My softness is radical politics; is brave vulnerability, vulnerable bravery; is fist filled with seed, and soil, and tenderness; is chin raised defiant to a world determined to bury words I know have meaning.
I know my words have meaning.
I've found them in hearts I look to for guidance - hearts bleeding beating their way through moments too ready to cut the palms of hands trying to tend to desert gardens - hearts that tend to this desert garden heart.
I was raised by a disabled, ill, trans woman - 6 years my senior, more a girl still learning the stutter of her steps, of her tongue, of her heart. She taught me what it means to be soft, to sit in that softness and find its value, to hold space for all of it and what it brings - all my broken, all my sad, all my try and fail and give up and try again. She gave me space to find love for all my broken, all my sad, all my try and fail and give up and try again.
My softness is radical politics; is this body - this disabled, ill, trans body; is loving bodies like and unlike this one; is learning the ways we are broken under this world determined to bury our meaning.
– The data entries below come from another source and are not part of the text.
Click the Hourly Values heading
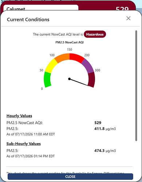The image size is (142, 182). [x=19, y=116]
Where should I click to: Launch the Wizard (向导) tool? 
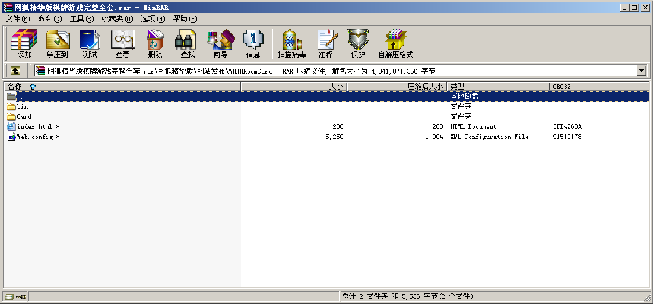[220, 43]
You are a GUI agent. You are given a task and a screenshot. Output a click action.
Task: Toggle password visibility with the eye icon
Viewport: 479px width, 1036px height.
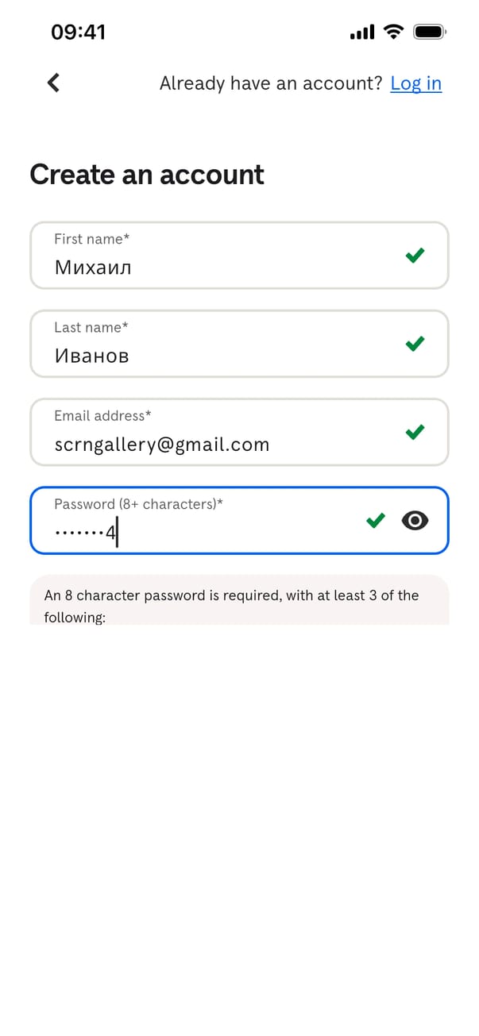coord(415,521)
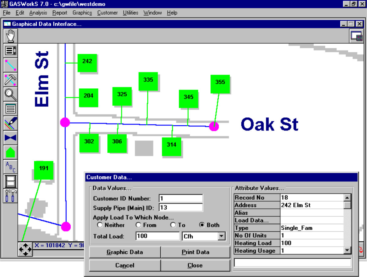Select the hand pan tool
This screenshot has width=367, height=277.
coord(11,36)
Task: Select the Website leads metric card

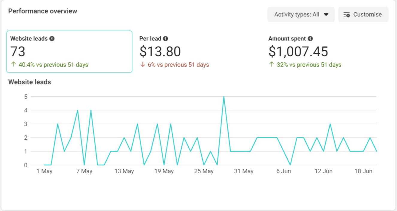Action: point(69,52)
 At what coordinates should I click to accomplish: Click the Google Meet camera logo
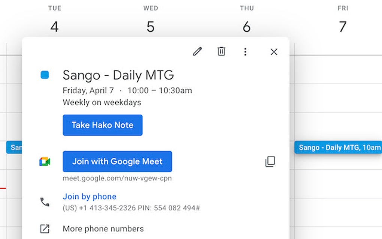pos(45,162)
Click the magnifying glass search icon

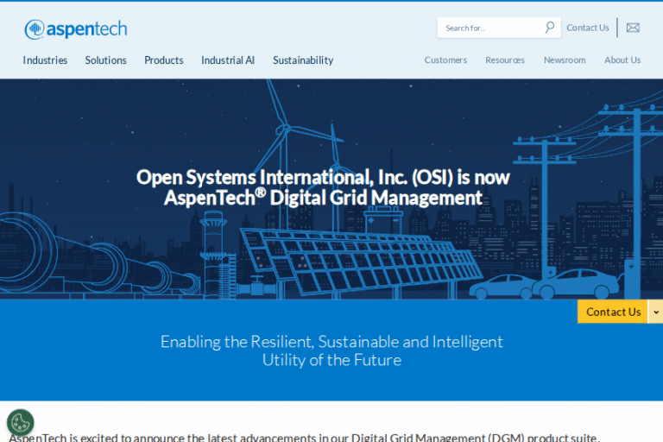[550, 28]
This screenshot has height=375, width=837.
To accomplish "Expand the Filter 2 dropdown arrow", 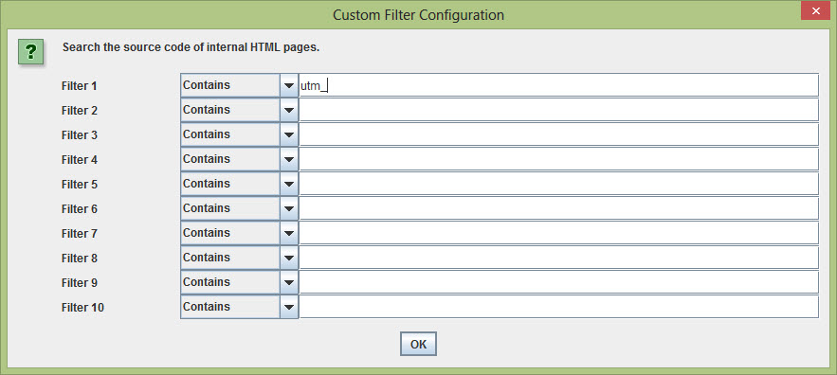I will pyautogui.click(x=289, y=110).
I know these broken bodies have meaning.
We are told we are too much to be enough, too messy to find our place, too whole to know this pain. We are told not to seek comfort in the ways our ancestors survived - the ways our brethren are still surviving - through our messy, painful, broken wholeness.
I am not always soft, but I have learned to find my softness in everything I grow - in my bitterness, my anger, my frustration - there is still soft, still broken, still brave vulnerability, vulnerable bravery.
My softness is radical politics; is learning this world is rarely kind to softness; is funerals and memorials and celebrations of life and refusing to go to any of them; is passing on words found in hearts buried by a world scared to learn their meaning.